Let's say for the sake of argument there's some $A_i$ term that's not in $E$. Given that we are conditioning on $E$, our term $P(A_i|E)$ for that $i$ will simply be zero right?
So in our summation we will simply multiply by $0$ and for that $i$ term the result will simply be zero and it won't matter? And yet the condition is listed so I feel it must be there for a good reason, but I don't understand why.

The requirement that $\Pr[A_i \cap E] > 0$ is because if it is equal to zero, the event $A_i \cap E$ never occurs, hence $$\Pr[B \mid A_i, E] = \frac{\Pr[B \cap (A_i \cap E)]}{\Pr[A_i \cap E]}$$ is undefined.
That said, it is important to note that the product
$$\Pr[B \mid A_i, E] \Pr[A_i \mid E] = \frac{\Pr[B \cap (A_i \cap E)]}{\Pr[A_i \cap E]} \cdot \frac{\Pr[A_i \cap E]}{\Pr[E]} = \frac{\Pr[B \cap A_i \cap E]}{\Pr[E]}$$
is well-defined even if $\Pr[A_i] = 0$, so it is not a requirement to have a nontrivial partition of $S$ if we write
$$\Pr[B \mid E] = \frac{1}{\Pr[E]} \sum_{i=1}^n \Pr[B \cap A_i \cap E].$$
The only requirement for this formula to hold is that $\Pr[E] \ne 0$. Those terms for which $\Pr[A_i] = 0$ will simply result in those terms in the sum being ignored, as it should. So why don't we write the formula in this second form?
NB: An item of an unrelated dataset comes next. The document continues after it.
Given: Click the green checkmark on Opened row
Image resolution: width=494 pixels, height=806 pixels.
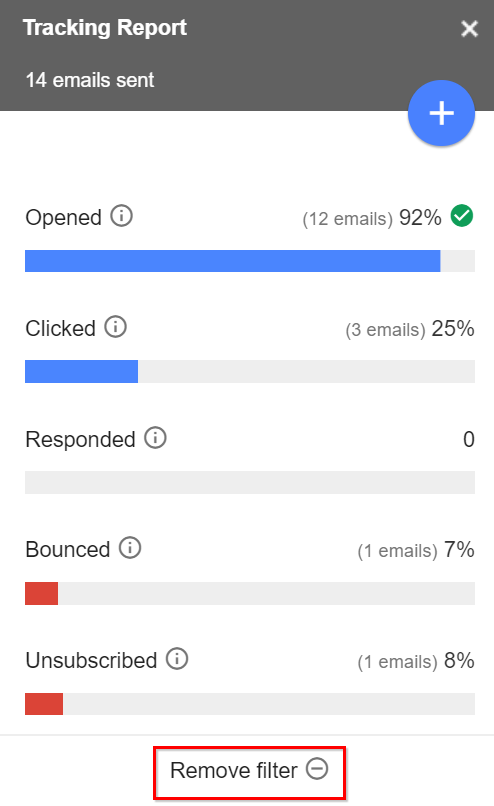Looking at the screenshot, I should coord(462,216).
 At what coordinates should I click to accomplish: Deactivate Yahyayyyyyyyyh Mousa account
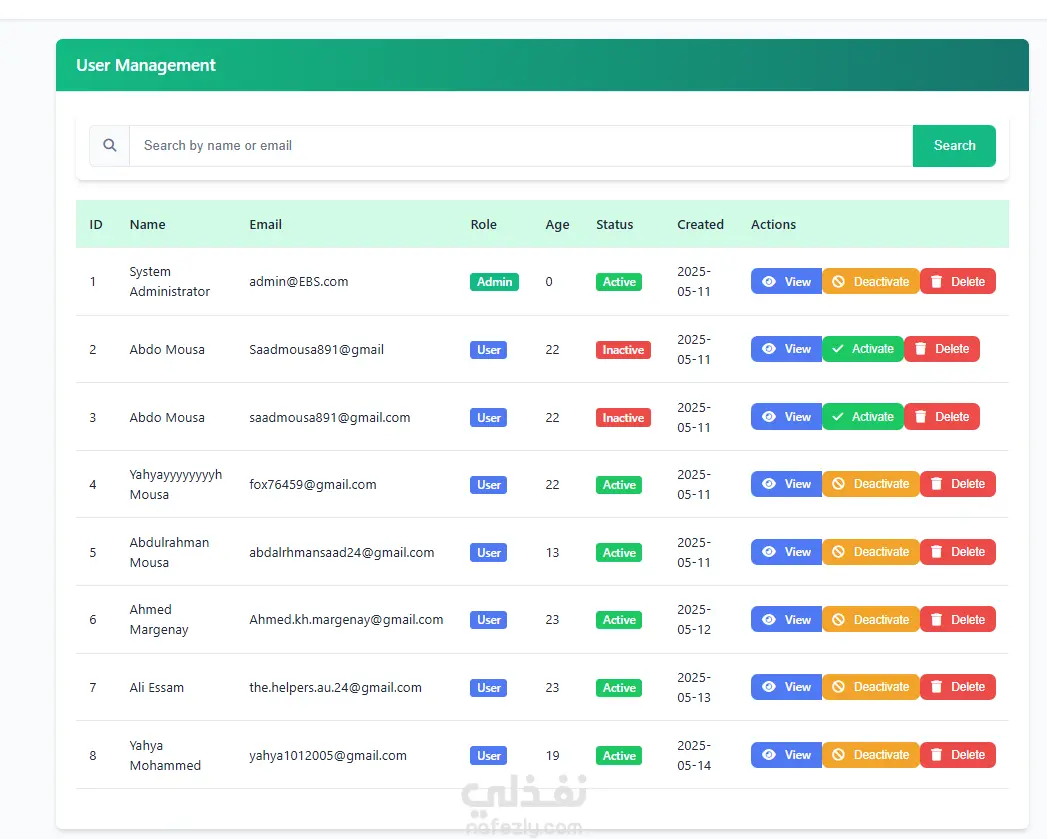[871, 484]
The reason is the same reason why we write the (usual) law of total probability the way we do: because the conditional probabilities $\Pr[B \mid A_i]$ (or in this case, $\Pr[B \mid A_i, E]$) are known, for an appropriately selected partition of $S$. But doing so requires that we are not conditioning on events with zero probability.